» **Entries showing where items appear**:

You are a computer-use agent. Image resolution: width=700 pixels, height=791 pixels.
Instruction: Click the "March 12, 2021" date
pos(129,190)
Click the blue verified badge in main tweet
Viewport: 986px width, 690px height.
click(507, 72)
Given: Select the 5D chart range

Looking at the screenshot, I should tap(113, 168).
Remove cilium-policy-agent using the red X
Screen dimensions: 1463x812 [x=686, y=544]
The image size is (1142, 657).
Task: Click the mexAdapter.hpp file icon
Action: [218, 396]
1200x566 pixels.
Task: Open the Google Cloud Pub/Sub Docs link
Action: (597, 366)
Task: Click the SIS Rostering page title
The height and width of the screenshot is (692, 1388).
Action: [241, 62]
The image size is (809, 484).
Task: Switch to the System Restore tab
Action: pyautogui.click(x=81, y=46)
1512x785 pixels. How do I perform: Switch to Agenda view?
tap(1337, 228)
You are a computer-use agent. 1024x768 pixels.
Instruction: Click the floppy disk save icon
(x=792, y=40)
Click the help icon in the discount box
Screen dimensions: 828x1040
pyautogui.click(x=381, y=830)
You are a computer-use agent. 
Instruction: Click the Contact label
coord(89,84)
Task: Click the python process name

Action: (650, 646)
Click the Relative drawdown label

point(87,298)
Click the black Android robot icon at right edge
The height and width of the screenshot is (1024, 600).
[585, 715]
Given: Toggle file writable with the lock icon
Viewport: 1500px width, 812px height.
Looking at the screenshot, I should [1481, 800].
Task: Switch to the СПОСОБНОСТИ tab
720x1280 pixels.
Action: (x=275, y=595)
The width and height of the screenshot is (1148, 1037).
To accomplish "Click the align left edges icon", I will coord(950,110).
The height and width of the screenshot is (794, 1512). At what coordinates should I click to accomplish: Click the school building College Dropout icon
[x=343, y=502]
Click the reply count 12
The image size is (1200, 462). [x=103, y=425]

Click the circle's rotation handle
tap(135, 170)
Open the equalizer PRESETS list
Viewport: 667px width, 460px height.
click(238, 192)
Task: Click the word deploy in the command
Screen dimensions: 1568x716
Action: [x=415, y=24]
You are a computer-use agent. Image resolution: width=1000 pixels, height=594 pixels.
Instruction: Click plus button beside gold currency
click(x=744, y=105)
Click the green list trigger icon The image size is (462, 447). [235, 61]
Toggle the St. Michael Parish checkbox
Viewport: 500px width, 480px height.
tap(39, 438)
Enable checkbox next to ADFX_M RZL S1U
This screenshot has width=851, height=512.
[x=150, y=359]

» **Task objective**: Copy every line of the material above word for word.

» **Task output**:
You are a computer-use agent. Image resolution: width=700 pixels, height=791 pixels.
Instruction: Click the "March 12, 2021" date
pos(129,190)
Click the blue verified badge in main tweet
Viewport: 986px width, 690px height.
click(507, 72)
Given: Select the 5D chart range

Looking at the screenshot, I should tap(113, 168).
Remove cilium-policy-agent using the red X
Screen dimensions: 1463x812 [x=686, y=544]
The image size is (1142, 657).
Task: Click the mexAdapter.hpp file icon
Action: [218, 396]
1200x566 pixels.
Task: Open the Google Cloud Pub/Sub Docs link
Action: (597, 366)
Task: Click the SIS Rostering page title
The height and width of the screenshot is (692, 1388).
Action: [241, 62]
The image size is (809, 484).
Task: Switch to the System Restore tab
Action: pyautogui.click(x=81, y=46)
1512x785 pixels. How do I perform: Switch to Agenda view?
tap(1337, 228)
You are a computer-use agent. 1024x768 pixels.
Instruction: Click the floppy disk save icon
(x=792, y=40)
Click the help icon in the discount box
Screen dimensions: 828x1040
pyautogui.click(x=381, y=830)
You are a computer-use agent. 
Instruction: Click the Contact label
coord(89,84)
Task: Click the python process name

Action: (650, 646)
Click the Relative drawdown label

point(87,298)
Click the black Android robot icon at right edge
The height and width of the screenshot is (1024, 600).
[585, 715]
Given: Toggle file writable with the lock icon
Viewport: 1500px width, 812px height.
Looking at the screenshot, I should [1481, 800].
Task: Switch to the СПОСОБНОСТИ tab
720x1280 pixels.
Action: (x=275, y=595)
The width and height of the screenshot is (1148, 1037).
To accomplish "Click the align left edges icon", I will coord(950,110).
The height and width of the screenshot is (794, 1512). At what coordinates should I click to accomplish: Click the school building College Dropout icon
[x=343, y=502]
Click the reply count 12
The image size is (1200, 462). [x=103, y=425]

Click the circle's rotation handle
tap(135, 170)
Open the equalizer PRESETS list
Viewport: 667px width, 460px height.
click(238, 192)
Task: Click the word deploy in the command
Screen dimensions: 1568x716
Action: [x=415, y=24]
You are a computer-use agent. Image resolution: width=1000 pixels, height=594 pixels.
Instruction: Click plus button beside gold currency
click(x=744, y=105)
Click the green list trigger icon The image size is (462, 447). [235, 61]
Toggle the St. Michael Parish checkbox
Viewport: 500px width, 480px height.
tap(39, 438)
Enable checkbox next to ADFX_M RZL S1U
This screenshot has width=851, height=512.
[x=150, y=359]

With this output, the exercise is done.